The latest Goldman Sachs (GS) news is getting some blame for the market's decline yesterday and while I do not know if that explains yesterday's 20 point drop in the S&P 500 it probably explains the 9.4% drop in the price GS.

I don't know whether GS did anything illegal but as I mentioned the other day it is likely that they, like other firms, did do things that intuitively seem to be unethical. If it turns out that GS did illegal things I don't think anyone will be surprised.

The bigger macro is that whatever GS did it is extremely unlikely that they were the only firm doing whatever it is that the SEC and anyone else thinks they did. And while I am not privy to any information we could see news like this continue to drip out for quite a while. If this makes sense to you then the financial sector, specifically US banks, European banks and (what used to be) US investment banks will continue to be very risky holds (note I am saying risky not volatile). In that light I still want no exposure to this part of the sector. I am convinced, as I have been, that there will be fallout for a while to come.

With regard to data points you may know that yesterday the GDP printed for Q1 at a positive 3.2%. I think I read four articles explaining why this was less than met the eye, maybe you did some similar reading too? If you did not read any such article you should take the time but a slightly bigger picture point to understand is that at this point (this point being where there are signs that a recovery has started) GDP should be printing with a much bigger number like with a seven handle not a three handle or even a five handle. Maybe this is a contributing factor to why NABE has not sounded the all-clear but either way the GDP numbers we have been getting are not normal when past cycles are considered.

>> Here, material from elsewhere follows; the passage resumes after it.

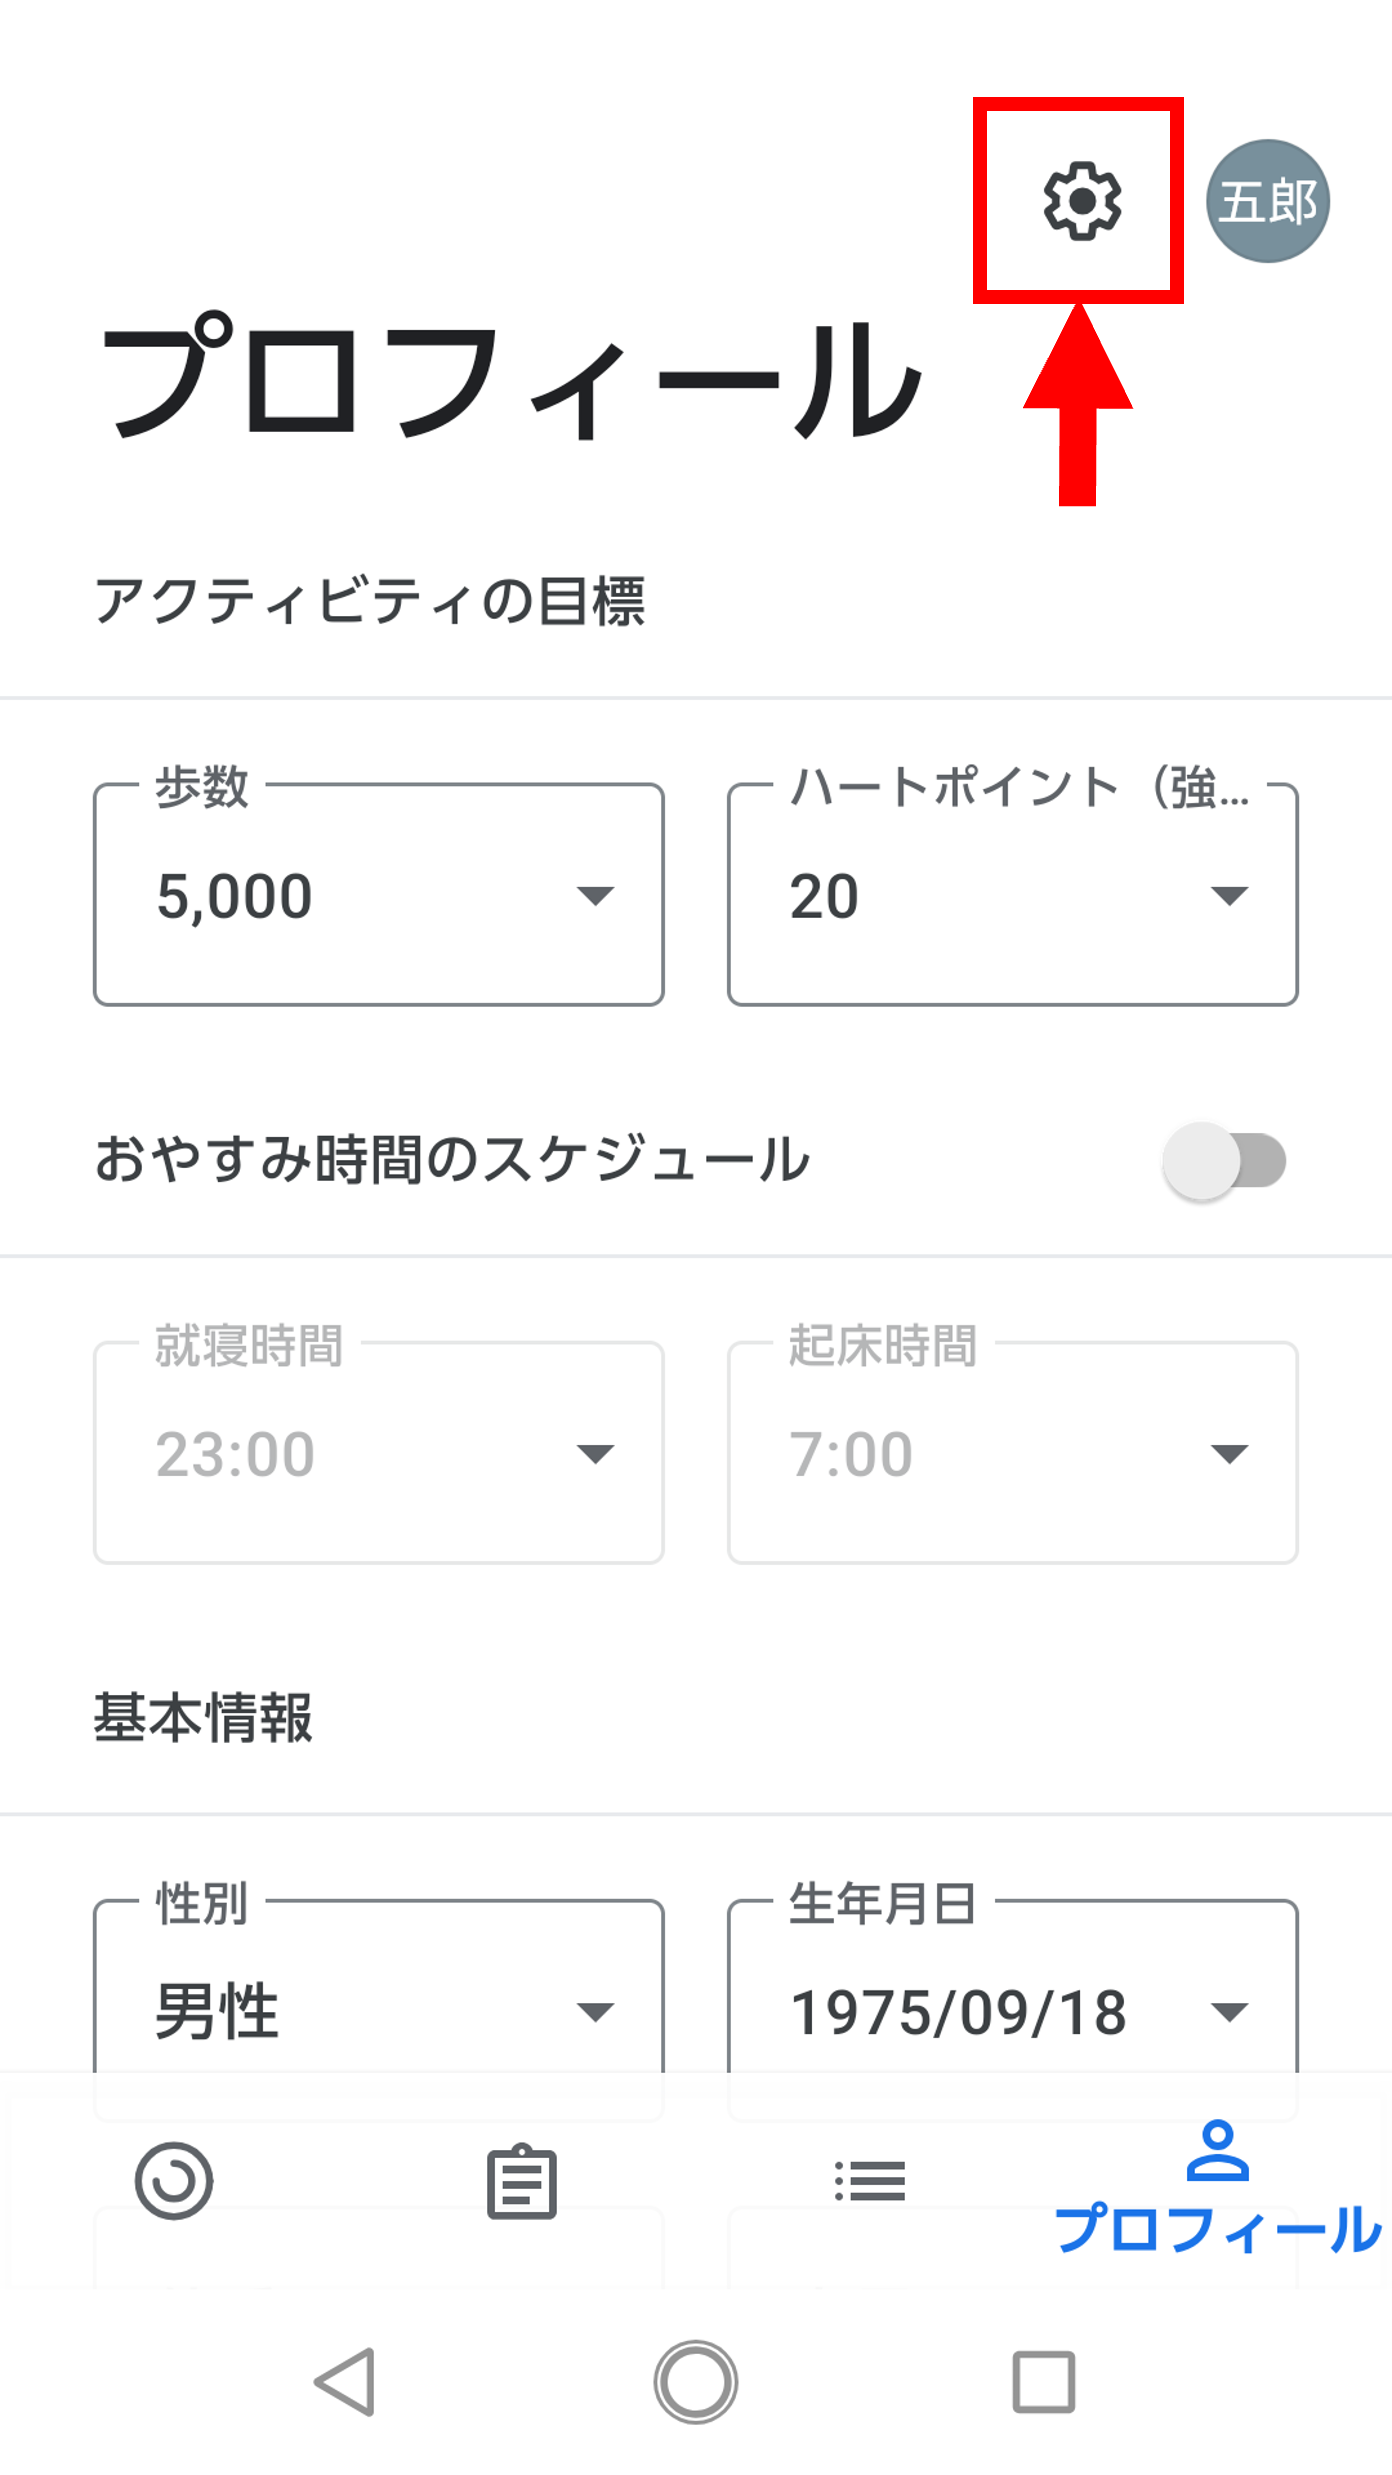1392x2475 pixels.
Task: Open the Home rings tab icon
Action: click(174, 2180)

Obviously we have an employment problem as well. The massive month to month job loss is clearly behind us other than what could be a couple of bad months when the census gig is up but I'm sure you all know the Mauldin Math on getting the unemployment rate down close to where it was which is that we need to hire back the 8 million jobs that were lost and add 120,000-150,000 just to run in place. People who are unemployed or underemployed obviously have problems at home of varying magnitudes but it also means that every entity that relies on revenue from tax collection (sales, income and anything else) are collecting less taxes; their revenue is down.

These are all big pillars of the bear case. These all existed a year ago and of course the market went up anyway and might keep going up but these factors still exist and I think are legitimate fundamental obstacles. My longstanding belief of a scare the hell out of them decline has either been wrong or early but never an Armageddon result should it happen. I have not changed my mind on this coming (at some point I will simply conclude I was wrong) but more important is that I think the round trip to nowhere (volatile or otherwise) will continue for domestic equities for a while to come which means, repeat theme coming, more foreign investing.